**Exercise requirements:** Which lines run from the one containing "Given: Click the gold price peak near 1750" to the end of the entries below? Retype exactly those, both ends included.

-------- Records for this exercise

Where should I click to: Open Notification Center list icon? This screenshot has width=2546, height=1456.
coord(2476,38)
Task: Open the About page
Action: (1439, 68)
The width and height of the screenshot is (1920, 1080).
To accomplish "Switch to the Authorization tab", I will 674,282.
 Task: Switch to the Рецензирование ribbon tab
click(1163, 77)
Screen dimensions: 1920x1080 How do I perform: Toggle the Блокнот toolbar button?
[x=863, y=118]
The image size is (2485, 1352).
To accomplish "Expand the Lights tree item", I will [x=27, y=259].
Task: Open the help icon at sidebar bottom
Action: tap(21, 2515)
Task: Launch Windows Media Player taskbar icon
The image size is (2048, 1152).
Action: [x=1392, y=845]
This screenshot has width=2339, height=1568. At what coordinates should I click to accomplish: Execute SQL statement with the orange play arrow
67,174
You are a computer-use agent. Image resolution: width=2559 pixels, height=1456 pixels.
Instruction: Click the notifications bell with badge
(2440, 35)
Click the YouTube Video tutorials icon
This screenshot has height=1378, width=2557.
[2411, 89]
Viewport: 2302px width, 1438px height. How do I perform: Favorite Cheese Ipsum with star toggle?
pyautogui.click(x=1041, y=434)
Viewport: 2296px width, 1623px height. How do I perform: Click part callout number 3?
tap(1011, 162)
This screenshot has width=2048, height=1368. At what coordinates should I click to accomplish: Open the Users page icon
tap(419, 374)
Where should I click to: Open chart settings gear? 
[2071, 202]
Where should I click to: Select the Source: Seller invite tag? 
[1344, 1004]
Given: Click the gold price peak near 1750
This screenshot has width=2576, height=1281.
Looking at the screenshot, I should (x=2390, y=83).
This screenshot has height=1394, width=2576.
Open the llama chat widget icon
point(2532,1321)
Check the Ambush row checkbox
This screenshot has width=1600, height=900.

----------------

**Exercise output:**
Given: Click the gold price peak near 1750
This screenshot has width=2576, height=1281.
Looking at the screenshot, I should (x=2390, y=83).
This screenshot has height=1394, width=2576.
Open the llama chat widget icon
point(2532,1321)
Check the Ambush row checkbox
This screenshot has width=1600, height=900.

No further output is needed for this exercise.